* Begin RECORD EXTRACTS *
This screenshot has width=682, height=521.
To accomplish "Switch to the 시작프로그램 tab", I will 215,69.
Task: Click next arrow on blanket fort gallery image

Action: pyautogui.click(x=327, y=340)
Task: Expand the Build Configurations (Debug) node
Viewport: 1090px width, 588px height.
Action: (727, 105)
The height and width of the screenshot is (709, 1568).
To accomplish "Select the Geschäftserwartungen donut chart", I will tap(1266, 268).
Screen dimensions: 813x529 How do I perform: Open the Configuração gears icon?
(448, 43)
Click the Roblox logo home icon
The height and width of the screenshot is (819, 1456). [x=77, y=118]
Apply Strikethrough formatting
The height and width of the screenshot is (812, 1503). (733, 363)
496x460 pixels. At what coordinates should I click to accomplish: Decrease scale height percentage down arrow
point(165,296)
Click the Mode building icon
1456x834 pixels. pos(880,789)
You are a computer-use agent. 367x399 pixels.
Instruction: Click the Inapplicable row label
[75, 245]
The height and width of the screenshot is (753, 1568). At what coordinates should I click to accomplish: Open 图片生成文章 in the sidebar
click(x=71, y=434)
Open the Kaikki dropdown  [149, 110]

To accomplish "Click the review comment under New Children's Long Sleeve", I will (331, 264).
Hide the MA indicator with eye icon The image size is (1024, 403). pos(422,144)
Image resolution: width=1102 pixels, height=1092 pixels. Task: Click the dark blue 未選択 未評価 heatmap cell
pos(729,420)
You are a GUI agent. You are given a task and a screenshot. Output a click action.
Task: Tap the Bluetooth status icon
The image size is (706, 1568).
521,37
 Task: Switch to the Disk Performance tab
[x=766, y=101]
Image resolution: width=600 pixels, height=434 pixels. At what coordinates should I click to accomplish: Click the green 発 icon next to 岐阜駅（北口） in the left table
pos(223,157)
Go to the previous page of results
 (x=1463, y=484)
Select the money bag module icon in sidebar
* End RECORD EXTRACTS *
WHAT THE TASK ASKS:
Render every line of the records above as a JSON list of strings, with one string per line and blank lines omitted.

ANSWER TO THIS EXERCISE:
[
  "This screenshot has width=682, height=521.",
  "To accomplish \"Switch to the 시작프로그램 tab\", I will 215,69.",
  "Task: Click next arrow on blanket fort gallery image",
  "Action: pyautogui.click(x=327, y=340)",
  "Task: Expand the Build Configurations (Debug) node",
  "Viewport: 1090px width, 588px height.",
  "Action: (727, 105)",
  "The height and width of the screenshot is (709, 1568).",
  "To accomplish \"Select the Geschäftserwartungen donut chart\", I will tap(1266, 268).",
  "Screen dimensions: 813x529 How do I perform: Open the Configuração gears icon?",
  "(448, 43)",
  "Click the Roblox logo home icon",
  "The height and width of the screenshot is (819, 1456). [x=77, y=118]",
  "Apply Strikethrough formatting",
  "The height and width of the screenshot is (812, 1503). (733, 363)",
  "496x460 pixels. At what coordinates should I click to accomplish: Decrease scale height percentage down arrow",
  "point(165,296)",
  "Click the Mode building icon",
  "1456x834 pixels. pos(880,789)",
  "You are a computer-use agent. 367x399 pixels.",
  "Instruction: Click the Inapplicable row label",
  "[75, 245]",
  "The height and width of the screenshot is (753, 1568). At what coordinates should I click to accomplish: Open 图片生成文章 in the sidebar",
  "click(x=71, y=434)",
  "Open the Kaikki dropdown  [149, 110]",
  "To accomplish \"Click the review comment under New Children's Long Sleeve\", I will (331, 264).",
  "Hide the MA indicator with eye icon The image size is (1024, 403). pos(422,144)",
  "Image resolution: width=1102 pixels, height=1092 pixels. Task: Click the dark blue 未選択 未評価 heatmap cell",
  "pos(729,420)",
  "You are a GUI agent. You are given a task and a screenshot. Output a click action.",
  "Task: Tap the Bluetooth status icon",
  "The image size is (706, 1568).",
  "521,37",
  " Task: Switch to the Disk Performance tab",
  "[x=766, y=101]",
  "Image resolution: width=600 pixels, height=434 pixels. At what coordinates should I click to accomplish: Click the green 発 icon next to 岐阜駅（北口） in the left table",
  "pos(223,157)",
  "Go to the previous page of results",
  " (x=1463, y=484)",
  "Select the money bag module icon in sidebar"
]